* YOUR ASSIGNMENT: From the line containing "Given: Focus the Search for games field" down to the final line of the entries below, return each line exactly and drop the pictures.

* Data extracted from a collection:

□ □ □ □ □

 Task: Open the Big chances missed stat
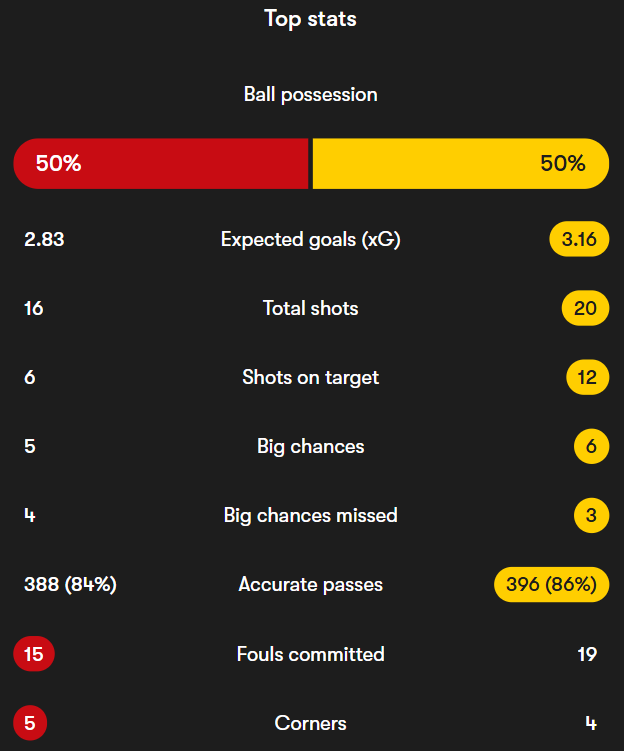[x=310, y=516]
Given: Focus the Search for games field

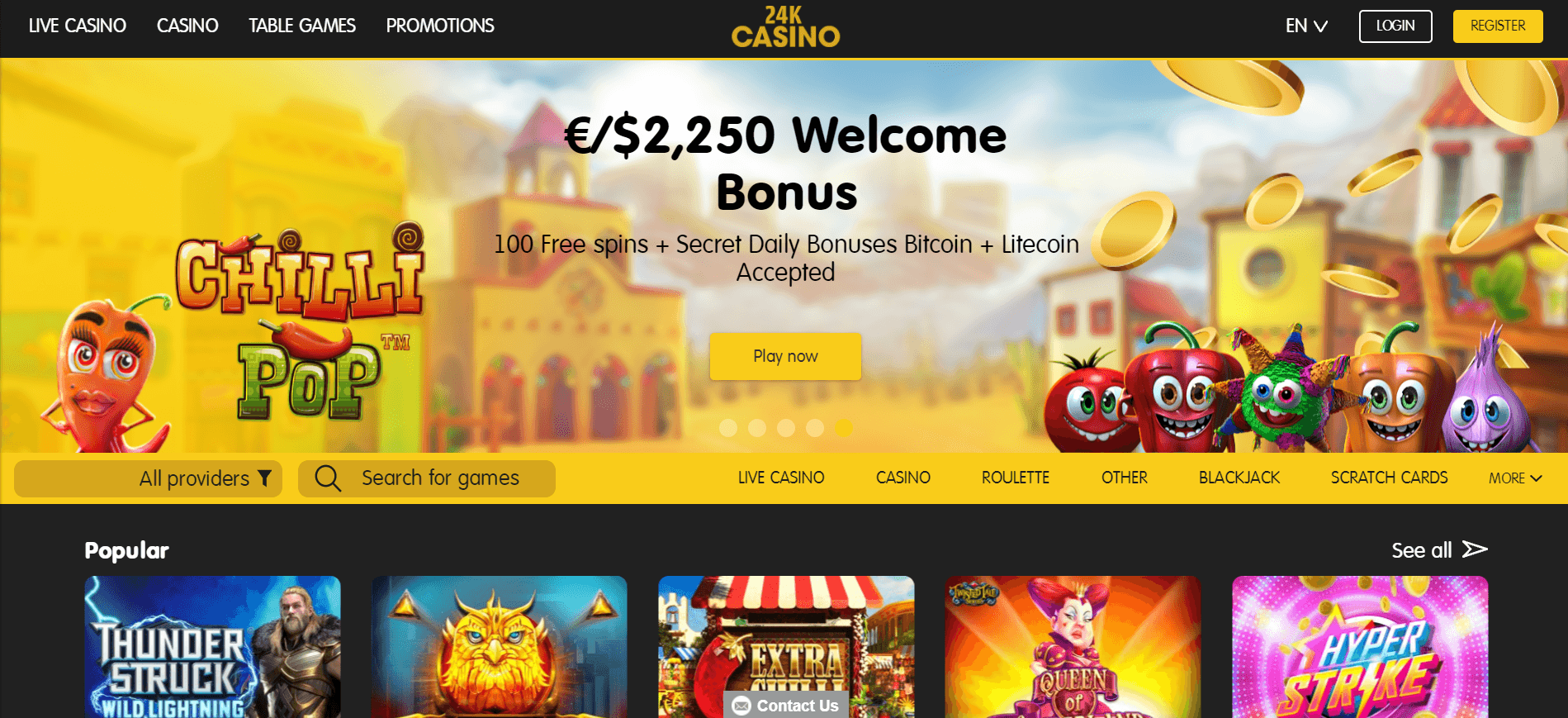Looking at the screenshot, I should pos(427,478).
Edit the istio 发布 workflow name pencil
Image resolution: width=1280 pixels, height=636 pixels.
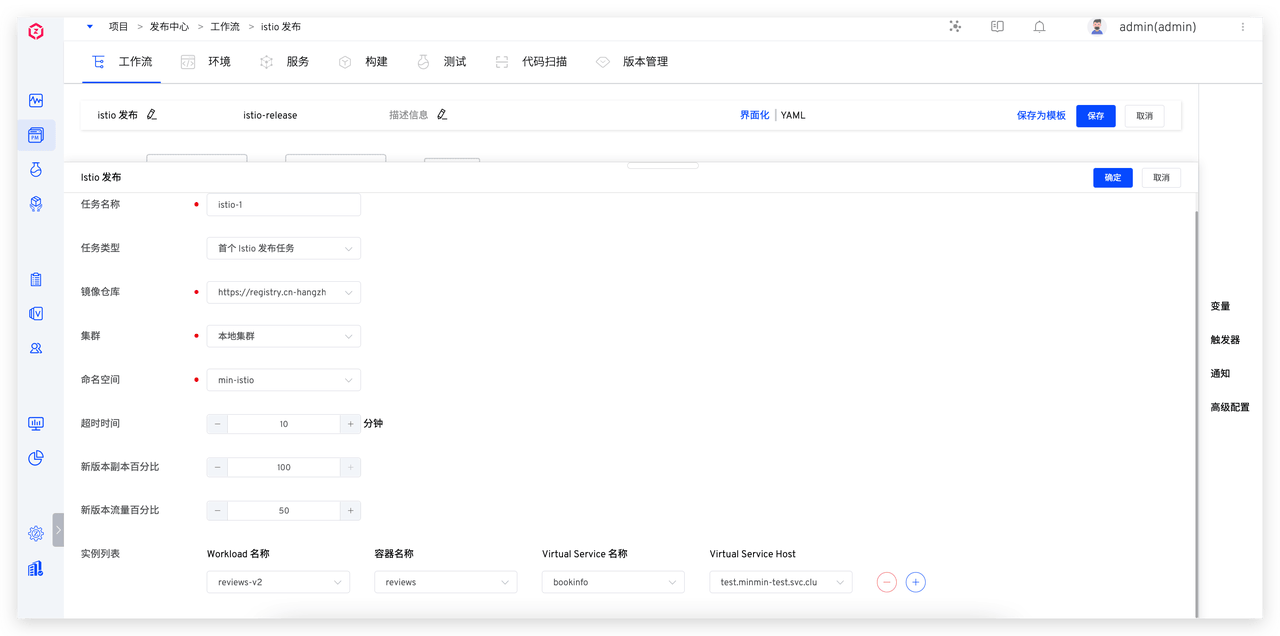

□ □ □ □ □

* ANSWER SECTION:
Given: Focus the Search for games field

Looking at the screenshot, I should pos(427,478).
Edit the istio 发布 workflow name pencil
Image resolution: width=1280 pixels, height=636 pixels.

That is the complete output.